> _Excerpt provided_:

━━━━

1 Introduction

In real-world applications image quality may vary drastically depending on factors such as the capture sensor used and lighting conditions. These scenarios need to be taken into consideration when performing image classification, since quality shift directly influence its results.

Lately, deep convolutional neural networks have obtained outstanding results in image classification problems. Nonetheless, little has been done to understand the impacts of image quality on the classification results of such networks. In most studies, networks were only tested on images whose quality is similar to the training set (i.e. similar noise/blur levels). The lack of research in this topic is not exclusive to deep learning applications. Most image classification systems neglect preprocessing [12] and assume that image quality does not vary [5].

Given that in real-world applications image quality may vary, we evaluate classification performance of classic deep convolutional neural networks when dealing with different types and levels of noise. In addition, we investigate if denoising methods can help mitigate this problem.

1.1 Related Work

We devote our efforts to investigate the effects of noisy images when using deep convolutional neural networks in classification tasks. There are papers investigating the effect of label noise in the learning capability and performance of convolutional neural networks [2]. However, this problem is not addressed in this paper. Thus, in our experiments, we assume that all labels are correct.

Some studies have already identified that image quality can hinder classification performance in systems that employ neural networks [5] and in systems that use hand-crafted features [4, 9]. Recently, the development of noise-robust neural networks has been investigated. For instance, [6] presented a network architecture that can cope with some types of nosy images, while [13] designed a network that is capable of dealing with noise in speech recognition.

━━━━

> _Data below_:
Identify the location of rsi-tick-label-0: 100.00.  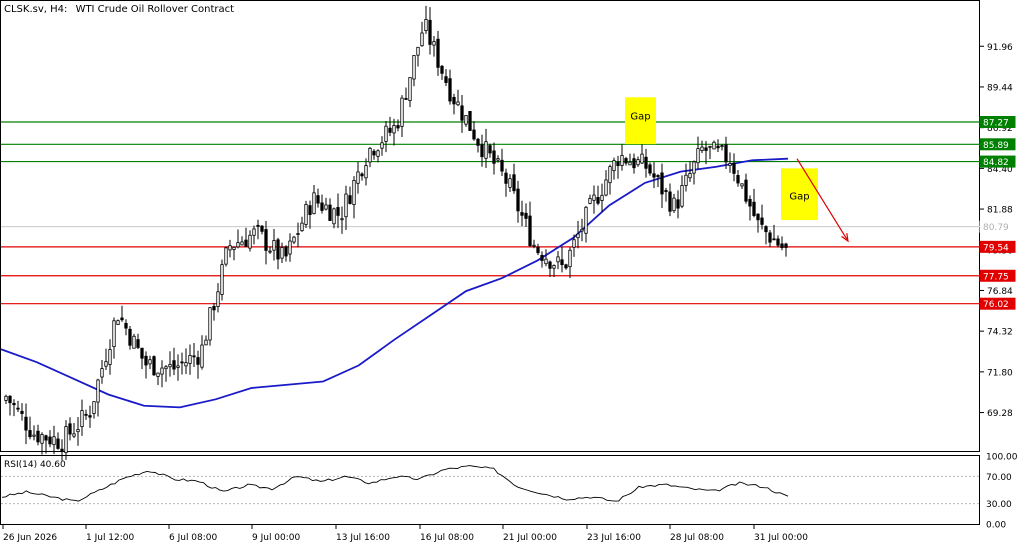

━━━━

> _Exercises to complete_:
**a)** Repeat the stretch of the introduction from "Given that in" through "mitigate this problem.".
**b)** Which distinct reference numbers in square brackets does the introduction cite?
The lines above come from a different source than the introduction.

> _Answers for this exercise_:
**a)**
Given that in real-world applications image quality may vary, we evaluate classification performance of classic deep convolutional neural networks when dealing with different types and levels of noise. In addition, we investigate if denoising methods can help mitigate this problem.

**b)** 12, 5, 2, 4, 9, 6, 13